Viral yoga post sparks debate over India’s yoga boom and reach
Rishi Bagree’s yoga image drew more than 10,000 likes and 1,100 reposts, but the real fight was over whether yoga in India is lived practice or political symbol.

Rishi Bagree’s yoga post pulled in more than 10,000 likes and 1,100 reposts, but the numbers only told part of the story. The replies quickly moved from wellness to argument, with users debating when yoga actually became widespread in India and whether the practice now reflects daily habit, cultural identity or political branding.
That split is easier to understand when you look at the official story around yoga. The United Nations describes yoga as an ancient physical, mental and spiritual practice that originated in India, and on 11 December 2014 it proclaimed 21 June as the International Day of Yoga through Resolution 69/131. India’s draft was endorsed by a record 175 member states, and the first International Day of Yoga was celebrated on 21 June 2015, including an outdoor event at United Nations Headquarters in New York.

India moved quickly to build its own institutional machinery around that message.

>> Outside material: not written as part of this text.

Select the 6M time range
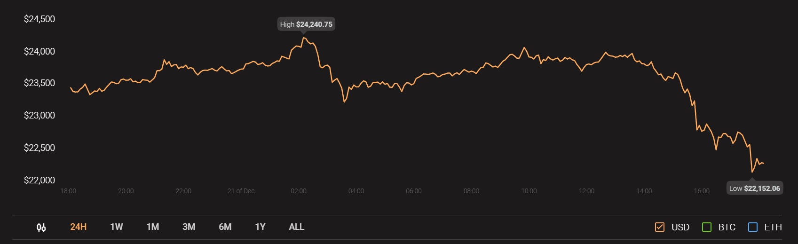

The Ministry of Ayush was formed on 9 November 2014 to promote Ayurveda, Yoga and other traditional systems of medicine, and official Ayush materials have continued to push large-scale International Day of Yoga programming in 2024 and 2025. Narendra Modi and senior Indian officials have repeatedly framed yoga as part of India’s soft power and cultural identity, turning an individual practice into a public-facing national project.

The argument over Bagree’s post lands in the gap between that state-backed image and what people actually do. A Pew Research Center survey found that just 35% of Indian adults said they ever practice yoga, while 7% said they do so daily and 6% weekly. That is a far smaller footprint than the public celebration suggests, even as a Ministry of Ayush-linked report said a survey commissioned by the ministry found nearly one in four people in India had incorporated yoga into their lifestyle.

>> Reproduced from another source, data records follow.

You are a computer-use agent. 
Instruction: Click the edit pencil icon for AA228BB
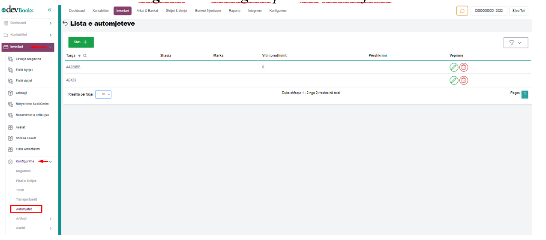pos(454,67)
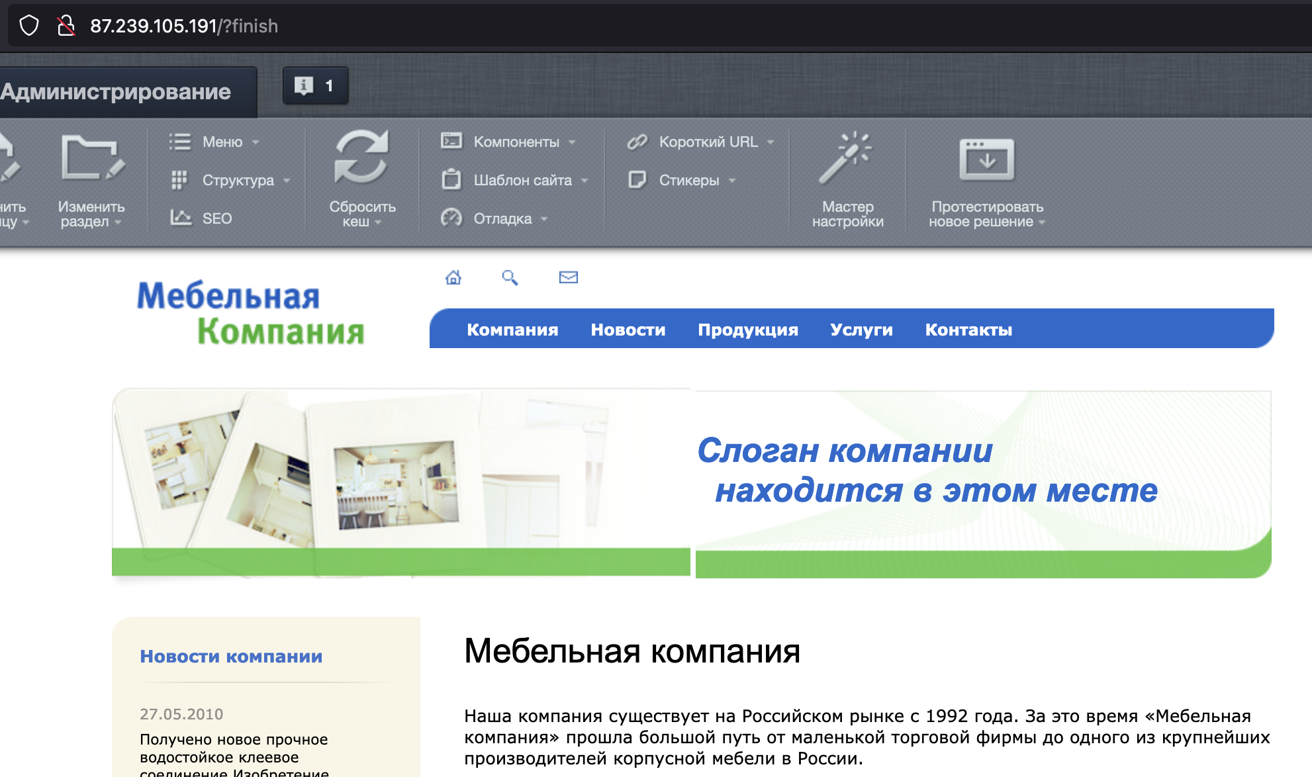Click the site information padlock icon
This screenshot has height=777, width=1312.
coord(66,26)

That tension helps explain why a simple yoga graphic can still ignite such outsized reaction in India. For some, the practice is inseparable from heritage and the country’s diplomatic push behind International Day of Yoga. For others, the replies about history, identity and politicization show a sharper question: whether yoga is now a mass habit across India, or still a highly symbolic marker that the state and its critics keep using to argue over who gets to define the practice.